• _Texte de l'exercice_
La prédominance de la pratique ne peut donc être réalisée que sur la base d'une théorie qui doit viser à la totalité. Mais, comme Lénine le savait bien, la totalité de l'étant tel qu'il se déploie objectivement est infini, et elle ne peut donc jamais être adéquatement saisie.
Un cercle vicieux semble se mettre en place entre l'infinité du savoir et les impératifs toujours actuels d'une action concrète, immédiate. Mais cette insolubilité théorico-abstraite peut – comme le nœud gordien – être tranchée par la pratique.
La seule épée valable, c'est l'attitude humaine pour laquelle nous devons encore faire référence à Shakespeare : « The readiness is all », le tout c'est d'être prêt.
Un des traits les plus caractéristiques et les plus créatifs de Lénine est qu'il n'a jamais cessé d'apprendre théoriquement de la réalité, tout en restant toujours prêt pour l'action.
Cela détermine un des attributs les plus frappants et les plus paradoxaux en apparence de son style théorique : il ne voyait jamais les leçons tirées de la réalité comme achevées, mais ce qu'il en avait appris était organisé et dirigé en lui vers l'action possible à chaque moment donné.
J'eus la chance d'être témoin de l'attitude de Lénine lors de ces innombrables moments. C'était en 1921. Il y avait une session du comité tchécoslovaque du III ème Congrès du Komintern.
Les questions étaient extrêmement complexes, les opinions inconciliables. Soudainement, Lénine fit son apparition. Tout le monde lui demanda son opinion sur les problèmes tchèques.
Il refusa de répondre. Il disait qu'il avait essayé d'étudier les dossiers mais que des affaires politiques urgentes avaient fait irruption et qu'il avait juste jeté un coup d'oeil à deux journaux qu'il avait emporté avec lui dans sa veste.
C'est seulement après avoir été interrogé à plusieurs reprises qu'il accepta de donner ses impressions sur les deux journaux. Il les tira de sa poche et livra une analyse non-méthodique, improvisée en commençant par l'article principal et en finissant par les nouvelles du jour.
Cette analyse impromptue fut l'analyse la plus profonde de la situation en Tchécoslovaquie et des tâches du Parti communiste.

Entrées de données
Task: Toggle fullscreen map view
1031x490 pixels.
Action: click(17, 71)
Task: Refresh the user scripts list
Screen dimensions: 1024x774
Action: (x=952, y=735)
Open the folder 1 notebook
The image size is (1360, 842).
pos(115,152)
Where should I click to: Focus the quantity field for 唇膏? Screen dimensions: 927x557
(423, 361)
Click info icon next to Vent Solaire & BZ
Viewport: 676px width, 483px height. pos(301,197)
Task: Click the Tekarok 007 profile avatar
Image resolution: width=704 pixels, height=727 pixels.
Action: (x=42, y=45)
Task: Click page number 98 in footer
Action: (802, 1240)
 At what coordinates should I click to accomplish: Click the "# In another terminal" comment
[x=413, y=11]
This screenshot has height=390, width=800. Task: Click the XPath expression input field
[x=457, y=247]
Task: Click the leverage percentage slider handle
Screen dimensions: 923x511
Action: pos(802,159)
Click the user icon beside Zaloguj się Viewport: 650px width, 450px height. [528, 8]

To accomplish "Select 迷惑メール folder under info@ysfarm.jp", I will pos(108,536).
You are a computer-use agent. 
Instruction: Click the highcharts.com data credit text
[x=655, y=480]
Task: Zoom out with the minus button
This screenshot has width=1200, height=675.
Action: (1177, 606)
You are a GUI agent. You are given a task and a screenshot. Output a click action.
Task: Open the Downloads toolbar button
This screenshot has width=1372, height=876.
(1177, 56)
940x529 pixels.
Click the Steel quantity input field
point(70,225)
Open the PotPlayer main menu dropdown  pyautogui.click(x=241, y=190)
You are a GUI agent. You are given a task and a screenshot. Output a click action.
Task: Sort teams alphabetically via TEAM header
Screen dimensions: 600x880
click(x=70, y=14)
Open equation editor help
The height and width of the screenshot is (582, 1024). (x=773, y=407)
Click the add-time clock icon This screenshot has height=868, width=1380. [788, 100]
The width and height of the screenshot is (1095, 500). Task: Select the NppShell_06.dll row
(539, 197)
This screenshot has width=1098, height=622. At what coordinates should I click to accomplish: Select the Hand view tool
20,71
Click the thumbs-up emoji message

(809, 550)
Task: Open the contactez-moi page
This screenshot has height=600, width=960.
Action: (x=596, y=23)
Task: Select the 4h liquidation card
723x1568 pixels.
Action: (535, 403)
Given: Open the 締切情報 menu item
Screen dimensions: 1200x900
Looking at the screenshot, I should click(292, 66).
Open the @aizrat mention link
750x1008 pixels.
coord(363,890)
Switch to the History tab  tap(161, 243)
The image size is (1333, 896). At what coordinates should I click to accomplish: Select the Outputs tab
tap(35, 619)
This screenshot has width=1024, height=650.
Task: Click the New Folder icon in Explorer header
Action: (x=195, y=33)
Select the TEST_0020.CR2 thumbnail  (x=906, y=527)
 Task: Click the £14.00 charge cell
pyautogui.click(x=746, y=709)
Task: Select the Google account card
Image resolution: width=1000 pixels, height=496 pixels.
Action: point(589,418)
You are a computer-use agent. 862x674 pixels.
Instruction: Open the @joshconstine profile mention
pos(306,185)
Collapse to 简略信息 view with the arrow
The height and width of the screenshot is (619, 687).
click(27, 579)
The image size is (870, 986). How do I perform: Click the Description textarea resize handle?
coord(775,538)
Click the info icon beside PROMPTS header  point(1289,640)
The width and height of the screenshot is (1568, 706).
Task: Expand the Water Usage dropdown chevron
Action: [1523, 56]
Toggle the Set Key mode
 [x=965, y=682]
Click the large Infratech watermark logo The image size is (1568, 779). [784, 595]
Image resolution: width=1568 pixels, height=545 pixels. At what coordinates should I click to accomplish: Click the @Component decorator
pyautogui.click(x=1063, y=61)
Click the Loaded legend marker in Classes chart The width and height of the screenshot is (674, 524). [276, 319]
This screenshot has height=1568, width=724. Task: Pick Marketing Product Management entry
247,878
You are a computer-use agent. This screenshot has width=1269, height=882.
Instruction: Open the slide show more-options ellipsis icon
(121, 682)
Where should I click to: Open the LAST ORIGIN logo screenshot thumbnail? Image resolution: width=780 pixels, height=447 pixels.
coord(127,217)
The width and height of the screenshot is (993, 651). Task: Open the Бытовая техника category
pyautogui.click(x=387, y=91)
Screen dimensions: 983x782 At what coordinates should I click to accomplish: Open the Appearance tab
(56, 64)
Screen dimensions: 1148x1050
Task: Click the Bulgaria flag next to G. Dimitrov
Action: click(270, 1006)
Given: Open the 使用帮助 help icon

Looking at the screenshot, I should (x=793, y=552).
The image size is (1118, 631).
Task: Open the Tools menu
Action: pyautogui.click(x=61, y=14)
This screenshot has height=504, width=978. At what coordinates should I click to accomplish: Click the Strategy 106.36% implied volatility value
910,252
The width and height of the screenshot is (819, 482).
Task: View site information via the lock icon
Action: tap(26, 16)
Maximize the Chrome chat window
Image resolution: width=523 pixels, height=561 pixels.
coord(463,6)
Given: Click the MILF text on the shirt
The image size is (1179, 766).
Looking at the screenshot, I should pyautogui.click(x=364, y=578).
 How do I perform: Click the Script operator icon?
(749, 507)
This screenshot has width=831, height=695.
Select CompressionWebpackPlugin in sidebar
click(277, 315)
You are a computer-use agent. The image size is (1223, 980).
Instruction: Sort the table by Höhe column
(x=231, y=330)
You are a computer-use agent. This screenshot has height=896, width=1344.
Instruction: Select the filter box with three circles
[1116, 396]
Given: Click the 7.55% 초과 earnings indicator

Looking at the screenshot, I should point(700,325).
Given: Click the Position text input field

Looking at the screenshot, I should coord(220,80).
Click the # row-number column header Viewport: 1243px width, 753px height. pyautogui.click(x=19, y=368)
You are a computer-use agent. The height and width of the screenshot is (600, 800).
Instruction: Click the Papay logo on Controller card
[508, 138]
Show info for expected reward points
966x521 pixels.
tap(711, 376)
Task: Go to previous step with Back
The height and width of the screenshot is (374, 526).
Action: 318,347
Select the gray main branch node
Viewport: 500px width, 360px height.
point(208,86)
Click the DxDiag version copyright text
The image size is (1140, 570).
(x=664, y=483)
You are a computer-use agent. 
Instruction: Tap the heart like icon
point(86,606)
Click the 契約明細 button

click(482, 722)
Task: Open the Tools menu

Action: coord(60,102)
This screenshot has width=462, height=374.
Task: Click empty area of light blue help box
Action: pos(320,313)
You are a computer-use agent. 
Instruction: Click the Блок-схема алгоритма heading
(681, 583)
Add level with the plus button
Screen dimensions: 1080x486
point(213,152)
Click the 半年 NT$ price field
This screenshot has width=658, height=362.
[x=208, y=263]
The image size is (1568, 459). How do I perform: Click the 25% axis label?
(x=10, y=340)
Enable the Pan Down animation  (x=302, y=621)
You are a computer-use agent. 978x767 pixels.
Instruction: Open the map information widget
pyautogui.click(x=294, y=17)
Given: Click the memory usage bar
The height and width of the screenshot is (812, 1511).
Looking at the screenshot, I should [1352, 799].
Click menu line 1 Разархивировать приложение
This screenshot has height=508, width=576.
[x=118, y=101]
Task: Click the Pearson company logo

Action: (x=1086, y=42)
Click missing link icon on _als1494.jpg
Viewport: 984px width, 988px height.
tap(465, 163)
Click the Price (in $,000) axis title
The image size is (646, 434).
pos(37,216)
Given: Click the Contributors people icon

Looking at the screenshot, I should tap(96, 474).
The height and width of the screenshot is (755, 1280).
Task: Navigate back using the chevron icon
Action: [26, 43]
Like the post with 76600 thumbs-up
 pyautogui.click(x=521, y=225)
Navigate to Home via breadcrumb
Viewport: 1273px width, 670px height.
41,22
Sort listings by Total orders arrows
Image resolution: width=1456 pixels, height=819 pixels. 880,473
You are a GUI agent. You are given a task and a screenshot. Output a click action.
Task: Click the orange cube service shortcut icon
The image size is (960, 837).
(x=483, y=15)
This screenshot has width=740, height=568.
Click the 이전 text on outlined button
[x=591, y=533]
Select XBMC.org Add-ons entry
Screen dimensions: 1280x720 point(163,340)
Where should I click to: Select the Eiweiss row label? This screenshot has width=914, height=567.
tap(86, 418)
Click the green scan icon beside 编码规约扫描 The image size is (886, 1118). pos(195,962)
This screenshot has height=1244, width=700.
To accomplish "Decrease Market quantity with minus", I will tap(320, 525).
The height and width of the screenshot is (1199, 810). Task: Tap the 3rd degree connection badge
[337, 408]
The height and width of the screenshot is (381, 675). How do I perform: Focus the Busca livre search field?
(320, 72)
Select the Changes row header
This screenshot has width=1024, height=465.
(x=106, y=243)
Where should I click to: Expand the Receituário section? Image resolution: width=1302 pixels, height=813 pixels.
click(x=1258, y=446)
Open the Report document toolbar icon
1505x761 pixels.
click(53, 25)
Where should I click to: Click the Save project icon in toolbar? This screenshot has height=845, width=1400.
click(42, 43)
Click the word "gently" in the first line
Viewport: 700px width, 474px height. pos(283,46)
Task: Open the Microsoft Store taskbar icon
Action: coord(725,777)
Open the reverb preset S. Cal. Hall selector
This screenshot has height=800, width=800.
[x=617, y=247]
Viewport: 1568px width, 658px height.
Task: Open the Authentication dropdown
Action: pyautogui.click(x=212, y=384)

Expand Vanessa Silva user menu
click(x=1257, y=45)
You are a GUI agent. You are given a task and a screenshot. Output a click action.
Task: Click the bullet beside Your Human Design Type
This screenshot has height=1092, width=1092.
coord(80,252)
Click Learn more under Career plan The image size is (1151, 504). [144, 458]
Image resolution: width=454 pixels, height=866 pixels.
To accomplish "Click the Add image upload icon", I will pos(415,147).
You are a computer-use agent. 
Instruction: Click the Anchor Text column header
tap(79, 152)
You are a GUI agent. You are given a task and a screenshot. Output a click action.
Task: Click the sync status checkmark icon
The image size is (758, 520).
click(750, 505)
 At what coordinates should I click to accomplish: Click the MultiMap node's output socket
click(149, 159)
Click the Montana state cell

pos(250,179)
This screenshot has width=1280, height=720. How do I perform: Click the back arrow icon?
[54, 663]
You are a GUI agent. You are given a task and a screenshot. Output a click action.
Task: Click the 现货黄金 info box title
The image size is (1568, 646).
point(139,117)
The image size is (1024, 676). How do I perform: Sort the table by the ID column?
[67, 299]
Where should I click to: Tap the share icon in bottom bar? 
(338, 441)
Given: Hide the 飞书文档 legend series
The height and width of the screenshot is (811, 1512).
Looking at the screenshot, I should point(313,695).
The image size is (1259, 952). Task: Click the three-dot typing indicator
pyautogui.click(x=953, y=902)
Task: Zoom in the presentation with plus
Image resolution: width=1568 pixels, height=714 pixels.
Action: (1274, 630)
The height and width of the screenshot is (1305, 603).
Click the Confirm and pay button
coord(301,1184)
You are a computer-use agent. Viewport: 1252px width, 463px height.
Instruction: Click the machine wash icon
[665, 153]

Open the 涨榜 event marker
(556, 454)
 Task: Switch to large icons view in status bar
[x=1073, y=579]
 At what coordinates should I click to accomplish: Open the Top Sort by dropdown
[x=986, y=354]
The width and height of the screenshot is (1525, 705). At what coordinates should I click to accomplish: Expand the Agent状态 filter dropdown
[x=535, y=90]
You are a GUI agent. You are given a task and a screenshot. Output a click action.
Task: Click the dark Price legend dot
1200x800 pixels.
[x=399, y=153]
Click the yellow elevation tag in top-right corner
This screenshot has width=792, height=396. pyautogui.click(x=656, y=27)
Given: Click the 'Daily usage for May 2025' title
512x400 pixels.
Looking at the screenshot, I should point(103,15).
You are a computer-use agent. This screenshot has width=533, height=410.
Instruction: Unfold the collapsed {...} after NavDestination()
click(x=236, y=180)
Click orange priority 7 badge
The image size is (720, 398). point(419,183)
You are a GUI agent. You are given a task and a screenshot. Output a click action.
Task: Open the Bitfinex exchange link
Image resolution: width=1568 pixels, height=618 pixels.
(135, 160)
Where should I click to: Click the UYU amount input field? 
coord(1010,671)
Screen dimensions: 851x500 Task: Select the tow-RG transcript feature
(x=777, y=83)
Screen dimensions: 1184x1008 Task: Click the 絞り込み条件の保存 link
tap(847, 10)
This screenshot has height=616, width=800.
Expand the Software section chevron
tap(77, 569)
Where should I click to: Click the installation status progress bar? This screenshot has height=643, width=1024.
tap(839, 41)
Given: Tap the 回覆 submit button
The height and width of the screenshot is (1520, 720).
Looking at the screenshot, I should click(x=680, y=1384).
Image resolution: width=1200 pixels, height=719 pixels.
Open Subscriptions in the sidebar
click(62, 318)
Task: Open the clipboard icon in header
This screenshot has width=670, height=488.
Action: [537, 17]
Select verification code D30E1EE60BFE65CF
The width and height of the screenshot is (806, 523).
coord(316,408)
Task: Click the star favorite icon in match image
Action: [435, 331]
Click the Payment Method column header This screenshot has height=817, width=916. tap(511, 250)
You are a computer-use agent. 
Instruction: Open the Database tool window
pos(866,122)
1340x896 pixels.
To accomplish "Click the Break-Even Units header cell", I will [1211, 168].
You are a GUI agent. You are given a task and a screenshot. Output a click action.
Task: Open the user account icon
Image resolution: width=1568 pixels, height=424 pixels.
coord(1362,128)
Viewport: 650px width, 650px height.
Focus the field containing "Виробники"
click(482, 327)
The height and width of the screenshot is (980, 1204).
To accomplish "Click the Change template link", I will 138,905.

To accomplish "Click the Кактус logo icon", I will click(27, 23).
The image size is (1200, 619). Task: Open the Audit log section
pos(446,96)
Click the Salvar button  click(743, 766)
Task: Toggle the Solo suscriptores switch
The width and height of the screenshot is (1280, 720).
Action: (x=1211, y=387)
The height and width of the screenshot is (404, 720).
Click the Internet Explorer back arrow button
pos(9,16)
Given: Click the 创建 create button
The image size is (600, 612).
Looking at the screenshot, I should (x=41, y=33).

• _Consignes_
A: Pour chaque affirmation, dites si elle concorde avec le texte sur Lénine, en répondant par oui ou non et en citant mot pour mot le passage qui tranche.
(i) Lénine accepta aussitôt de donner son opinion sur les problèmes tchèques.
(ii) La session du comité tchécoslovaque eut lieu en 1921.
(iii) La citation de Shakespeare reprise dans le texte est « The readiness is all ».
B: Reproduisez fidèlement le passage du texte sur Lénine qui commence par « La prédominance de » et se poursuit jusqu'à « être adéquatement saisie. ».
C: Répondez brièvement à ces questions sur le texte sur Lénine.
(i) Comment le texte qualifie-t-il les opinions lors de la session du comité tchécoslovaque ?
(ii) Où Lénine avait-il emporté les deux journaux ?
(iii) De quel congrès relevait le comité tchécoslovaque ?
Seul le texte de l'exercice sert de référence pour répondre.

• _Réponses attendues_
A:
(i) Non : « Il refusa de répondre. »
(ii) Oui : « C'était en 1921. »
(iii) Oui : « The readiness is all »

B:
La prédominance de la pratique ne peut donc être réalisée que sur la base d'une théorie qui doit viser à la totalité. Mais, comme Lénine le savait bien, la totalité de l'étant tel qu'il se déploie objectivement est infini, et elle ne peut donc jamais être adéquatement saisie.

C:
(i) Elles étaient inconciliables.
(ii) Dans sa veste.
(iii) Du IIIe Congrès du Komintern.